Task to complete: Recast the lines of these records as a JSON list of strings, one string for each line, with blank lines left out.

Records for pointing at text and page items:
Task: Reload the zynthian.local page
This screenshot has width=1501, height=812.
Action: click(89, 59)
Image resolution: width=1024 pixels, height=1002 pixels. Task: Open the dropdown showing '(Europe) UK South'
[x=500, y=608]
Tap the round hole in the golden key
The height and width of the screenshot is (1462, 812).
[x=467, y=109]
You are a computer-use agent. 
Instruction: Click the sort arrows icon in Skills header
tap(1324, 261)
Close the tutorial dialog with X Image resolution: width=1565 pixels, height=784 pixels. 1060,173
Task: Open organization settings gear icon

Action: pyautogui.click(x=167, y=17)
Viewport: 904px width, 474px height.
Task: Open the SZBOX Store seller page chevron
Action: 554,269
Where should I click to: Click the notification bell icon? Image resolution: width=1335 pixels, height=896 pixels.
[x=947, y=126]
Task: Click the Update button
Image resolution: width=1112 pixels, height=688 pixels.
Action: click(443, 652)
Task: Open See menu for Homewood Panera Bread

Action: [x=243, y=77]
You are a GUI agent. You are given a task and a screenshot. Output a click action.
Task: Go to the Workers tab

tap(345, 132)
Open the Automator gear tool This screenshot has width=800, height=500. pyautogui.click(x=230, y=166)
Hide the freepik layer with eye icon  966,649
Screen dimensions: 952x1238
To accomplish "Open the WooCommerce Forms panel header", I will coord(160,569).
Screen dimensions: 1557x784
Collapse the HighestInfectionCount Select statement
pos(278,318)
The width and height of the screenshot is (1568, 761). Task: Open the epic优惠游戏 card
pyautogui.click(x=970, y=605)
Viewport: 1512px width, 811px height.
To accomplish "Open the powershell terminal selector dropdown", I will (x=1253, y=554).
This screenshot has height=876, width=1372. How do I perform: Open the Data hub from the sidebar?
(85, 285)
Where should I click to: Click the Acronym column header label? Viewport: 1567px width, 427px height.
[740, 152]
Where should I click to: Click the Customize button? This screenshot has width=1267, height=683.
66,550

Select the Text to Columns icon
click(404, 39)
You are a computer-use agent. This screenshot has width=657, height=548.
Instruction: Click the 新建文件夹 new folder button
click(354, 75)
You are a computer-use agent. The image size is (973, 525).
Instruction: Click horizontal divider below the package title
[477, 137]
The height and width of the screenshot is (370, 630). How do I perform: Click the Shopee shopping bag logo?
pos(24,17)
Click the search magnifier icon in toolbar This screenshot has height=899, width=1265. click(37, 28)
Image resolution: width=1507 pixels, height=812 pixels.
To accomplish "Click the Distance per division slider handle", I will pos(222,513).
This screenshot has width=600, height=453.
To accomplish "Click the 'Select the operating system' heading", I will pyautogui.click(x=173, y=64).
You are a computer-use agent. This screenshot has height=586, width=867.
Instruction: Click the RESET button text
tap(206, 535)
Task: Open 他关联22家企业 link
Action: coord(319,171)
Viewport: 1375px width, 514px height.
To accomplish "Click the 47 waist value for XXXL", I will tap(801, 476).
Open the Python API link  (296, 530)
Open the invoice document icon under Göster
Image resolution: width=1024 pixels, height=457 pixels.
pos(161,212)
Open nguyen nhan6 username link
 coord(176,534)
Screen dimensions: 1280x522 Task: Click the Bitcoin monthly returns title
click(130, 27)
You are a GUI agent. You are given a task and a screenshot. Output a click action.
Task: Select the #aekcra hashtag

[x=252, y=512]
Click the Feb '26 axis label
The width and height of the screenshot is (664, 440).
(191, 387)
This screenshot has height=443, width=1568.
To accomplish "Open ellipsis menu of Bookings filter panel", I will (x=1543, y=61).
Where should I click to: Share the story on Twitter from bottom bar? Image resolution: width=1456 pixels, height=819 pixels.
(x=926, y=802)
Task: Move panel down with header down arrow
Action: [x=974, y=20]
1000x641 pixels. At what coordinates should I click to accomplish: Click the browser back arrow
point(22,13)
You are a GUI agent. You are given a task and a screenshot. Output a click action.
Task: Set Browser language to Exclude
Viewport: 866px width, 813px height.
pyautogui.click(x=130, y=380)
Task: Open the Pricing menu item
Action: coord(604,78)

The response:
[
  "Task: Reload the zynthian.local page",
  "This screenshot has width=1501, height=812.",
  "Action: click(89, 59)",
  "Image resolution: width=1024 pixels, height=1002 pixels. Task: Open the dropdown showing '(Europe) UK South'",
  "[x=500, y=608]",
  "Tap the round hole in the golden key",
  "The height and width of the screenshot is (1462, 812).",
  "[x=467, y=109]",
  "You are a computer-use agent. ",
  "Instruction: Click the sort arrows icon in Skills header",
  "tap(1324, 261)",
  "Close the tutorial dialog with X Image resolution: width=1565 pixels, height=784 pixels. 1060,173",
  "Task: Open organization settings gear icon",
  "Action: pyautogui.click(x=167, y=17)",
  "Viewport: 904px width, 474px height.",
  "Task: Open the SZBOX Store seller page chevron",
  "Action: 554,269",
  "Where should I click to: Click the notification bell icon? Image resolution: width=1335 pixels, height=896 pixels.",
  "[x=947, y=126]",
  "Task: Click the Update button",
  "Image resolution: width=1112 pixels, height=688 pixels.",
  "Action: click(443, 652)",
  "Task: Open See menu for Homewood Panera Bread",
  "Action: [x=243, y=77]",
  "You are a GUI agent. You are given a task and a screenshot. Output a click action.",
  "Task: Go to the Workers tab",
  "tap(345, 132)",
  "Open the Automator gear tool This screenshot has width=800, height=500. pyautogui.click(x=230, y=166)",
  "Hide the freepik layer with eye icon  966,649",
  "Screen dimensions: 952x1238",
  "To accomplish \"Open the WooCommerce Forms panel header\", I will coord(160,569).",
  "Screen dimensions: 1557x784",
  "Collapse the HighestInfectionCount Select statement",
  "pos(278,318)",
  "The width and height of the screenshot is (1568, 761). Task: Open the epic优惠游戏 card",
  "pyautogui.click(x=970, y=605)",
  "Viewport: 1512px width, 811px height.",
  "To accomplish \"Open the powershell terminal selector dropdown\", I will (x=1253, y=554).",
  "This screenshot has height=876, width=1372. How do I perform: Open the Data hub from the sidebar?",
  "(85, 285)",
  "Where should I click to: Click the Acronym column header label? Viewport: 1567px width, 427px height.",
  "[740, 152]",
  "Where should I click to: Click the Customize button? This screenshot has width=1267, height=683.",
  "66,550",
  "Select the Text to Columns icon",
  "click(404, 39)",
  "You are a computer-use agent. This screenshot has width=657, height=548.",
  "Instruction: Click the 新建文件夹 new folder button",
  "click(354, 75)",
  "You are a computer-use agent. The image size is (973, 525).",
  "Instruction: Click horizontal divider below the package title",
  "[477, 137]",
  "The height and width of the screenshot is (370, 630). How do I perform: Click the Shopee shopping bag logo?",
  "pos(24,17)",
  "Click the search magnifier icon in toolbar This screenshot has height=899, width=1265. click(37, 28)",
  "Image resolution: width=1507 pixels, height=812 pixels.",
  "To accomplish \"Click the Distance per division slider handle\", I will pos(222,513).",
  "This screenshot has width=600, height=453.",
  "To accomplish \"Click the 'Select the operating system' heading\", I will pyautogui.click(x=173, y=64).",
  "You are a computer-use agent. This screenshot has height=586, width=867.",
  "Instruction: Click the RESET button text",
  "tap(206, 535)",
  "Task: Open 他关联22家企业 link",
  "Action: coord(319,171)",
  "Viewport: 1375px width, 514px height.",
  "To accomplish \"Click the 47 waist value for XXXL\", I will tap(801, 476).",
  "Open the Python API link  (296, 530)",
  "Open the invoice document icon under Göster",
  "Image resolution: width=1024 pixels, height=457 pixels.",
  "pos(161,212)",
  "Open nguyen nhan6 username link",
  " coord(176,534)",
  "Screen dimensions: 1280x522 Task: Click the Bitcoin monthly returns title",
  "click(130, 27)",
  "You are a GUI agent. You are given a task and a screenshot. Output a click action.",
  "Task: Select the #aekcra hashtag",
  "[x=252, y=512]",
  "Click the Feb '26 axis label",
  "The width and height of the screenshot is (664, 440).",
  "(191, 387)",
  "This screenshot has height=443, width=1568.",
  "To accomplish \"Open ellipsis menu of Bookings filter panel\", I will (x=1543, y=61).",
  "Where should I click to: Share the story on Twitter from bottom bar? Image resolution: width=1456 pixels, height=819 pixels.",
  "(x=926, y=802)",
  "Task: Move panel down with header down arrow",
  "Action: [x=974, y=20]",
  "1000x641 pixels. At what coordinates should I click to accomplish: Click the browser back arrow",
  "point(22,13)",
  "You are a GUI agent. You are given a task and a screenshot. Output a click action.",
  "Task: Set Browser language to Exclude",
  "Viewport: 866px width, 813px height.",
  "pyautogui.click(x=130, y=380)",
  "Task: Open the Pricing menu item",
  "Action: coord(604,78)"
]